Oracle to PostgreSQL: Reasons to Migrate
PostgreSQL has quite a few compelling advantages, some of which are not found in any other database management system. This article will outline the ones that are most interesting to the Oracle developer seeking to do a migration or investigate alternatives for new development.
To prevent this article from becoming another list of PostgreSQL features, it will stick to the features that differentiate it from Oracle specifically, and the advantages that those differences create.
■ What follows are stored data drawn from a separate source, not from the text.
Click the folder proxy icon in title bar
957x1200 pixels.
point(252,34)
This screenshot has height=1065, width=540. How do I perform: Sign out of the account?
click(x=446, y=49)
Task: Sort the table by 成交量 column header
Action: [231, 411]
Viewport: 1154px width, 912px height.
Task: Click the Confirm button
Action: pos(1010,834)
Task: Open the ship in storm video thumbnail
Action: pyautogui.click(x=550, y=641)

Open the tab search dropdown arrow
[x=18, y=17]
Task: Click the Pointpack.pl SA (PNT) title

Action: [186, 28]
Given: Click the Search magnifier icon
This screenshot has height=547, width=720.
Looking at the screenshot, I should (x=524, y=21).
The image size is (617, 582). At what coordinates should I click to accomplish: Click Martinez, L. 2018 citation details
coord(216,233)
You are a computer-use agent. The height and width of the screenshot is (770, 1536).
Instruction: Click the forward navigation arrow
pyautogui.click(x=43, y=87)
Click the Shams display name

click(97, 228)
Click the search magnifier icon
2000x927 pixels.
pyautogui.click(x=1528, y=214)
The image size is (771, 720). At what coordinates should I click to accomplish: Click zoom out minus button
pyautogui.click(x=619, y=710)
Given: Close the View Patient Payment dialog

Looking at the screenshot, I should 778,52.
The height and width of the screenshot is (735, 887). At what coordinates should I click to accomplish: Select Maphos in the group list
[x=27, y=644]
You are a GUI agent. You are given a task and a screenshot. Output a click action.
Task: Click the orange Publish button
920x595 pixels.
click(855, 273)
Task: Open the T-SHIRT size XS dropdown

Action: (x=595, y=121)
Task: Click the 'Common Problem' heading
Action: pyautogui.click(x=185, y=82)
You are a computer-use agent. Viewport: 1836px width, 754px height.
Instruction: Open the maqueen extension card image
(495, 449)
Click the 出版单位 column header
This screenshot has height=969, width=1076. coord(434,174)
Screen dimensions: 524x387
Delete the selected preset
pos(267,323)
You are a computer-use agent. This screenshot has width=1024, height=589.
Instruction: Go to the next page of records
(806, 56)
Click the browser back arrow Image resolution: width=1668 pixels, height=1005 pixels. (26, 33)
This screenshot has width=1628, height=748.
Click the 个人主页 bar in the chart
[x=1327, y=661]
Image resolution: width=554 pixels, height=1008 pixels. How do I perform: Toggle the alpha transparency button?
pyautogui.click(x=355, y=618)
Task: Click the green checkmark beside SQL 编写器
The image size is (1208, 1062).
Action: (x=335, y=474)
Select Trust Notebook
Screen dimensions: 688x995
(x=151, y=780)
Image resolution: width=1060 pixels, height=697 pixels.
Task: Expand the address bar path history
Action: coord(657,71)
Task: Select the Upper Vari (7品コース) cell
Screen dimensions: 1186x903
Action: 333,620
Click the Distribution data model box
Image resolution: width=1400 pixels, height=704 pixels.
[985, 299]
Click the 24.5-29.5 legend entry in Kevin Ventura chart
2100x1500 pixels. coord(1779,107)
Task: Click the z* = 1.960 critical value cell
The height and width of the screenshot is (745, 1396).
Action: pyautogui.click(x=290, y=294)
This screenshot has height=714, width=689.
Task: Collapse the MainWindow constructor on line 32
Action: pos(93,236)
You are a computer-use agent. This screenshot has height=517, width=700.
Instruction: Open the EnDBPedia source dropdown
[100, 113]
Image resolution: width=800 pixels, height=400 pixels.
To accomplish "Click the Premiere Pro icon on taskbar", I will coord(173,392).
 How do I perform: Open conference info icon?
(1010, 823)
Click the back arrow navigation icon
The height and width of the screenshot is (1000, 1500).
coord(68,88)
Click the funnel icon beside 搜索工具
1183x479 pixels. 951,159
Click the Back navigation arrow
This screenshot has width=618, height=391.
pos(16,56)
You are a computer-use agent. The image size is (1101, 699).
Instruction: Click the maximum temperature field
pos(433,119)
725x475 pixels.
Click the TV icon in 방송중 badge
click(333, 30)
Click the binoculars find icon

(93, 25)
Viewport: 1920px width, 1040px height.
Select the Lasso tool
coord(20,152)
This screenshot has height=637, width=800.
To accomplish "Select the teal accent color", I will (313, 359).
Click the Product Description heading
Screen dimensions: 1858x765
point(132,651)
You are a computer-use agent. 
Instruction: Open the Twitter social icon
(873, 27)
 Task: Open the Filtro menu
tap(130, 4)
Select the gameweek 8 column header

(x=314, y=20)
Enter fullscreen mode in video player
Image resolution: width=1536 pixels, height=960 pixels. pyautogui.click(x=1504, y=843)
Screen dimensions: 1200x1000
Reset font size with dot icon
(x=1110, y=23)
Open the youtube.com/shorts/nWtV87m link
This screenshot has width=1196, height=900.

Federation vs. Foreign Data Wrappers
Oracle has a feature called Federation that allows tables from other databases to be treated as local data. PostgreSQL kicks this up to an 11 with foreign data wrappers. It is fantastically superior to the federation system, can be hooked to anything that remotely resembles data, and costs nothing in fees. This makes PostgreSQL a great ETL platform, even if all you use it for is the data ingestion.
plSQL vs. everything else
Oracle has a built-in programming language called plSQL. PostgreSQL has somewhere around 80 or so. Really. The extension system of PostgreSQL is used to create procedural languages as plug-ins, and there are bindings for just about any language you can think of. And if there isn’t, you can always follow along with Mark Wong for how to make a wrapper for your personal favorite.
Application programming
Oracle provides an application API to communicate with the database. PostgreSQL also provides an API for convenience and trusted languages. However, the product is open source, so there are no second class development citizens. You can access anything that PostgreSQL has to offer by including the header file in your project. Do whatever you want with it.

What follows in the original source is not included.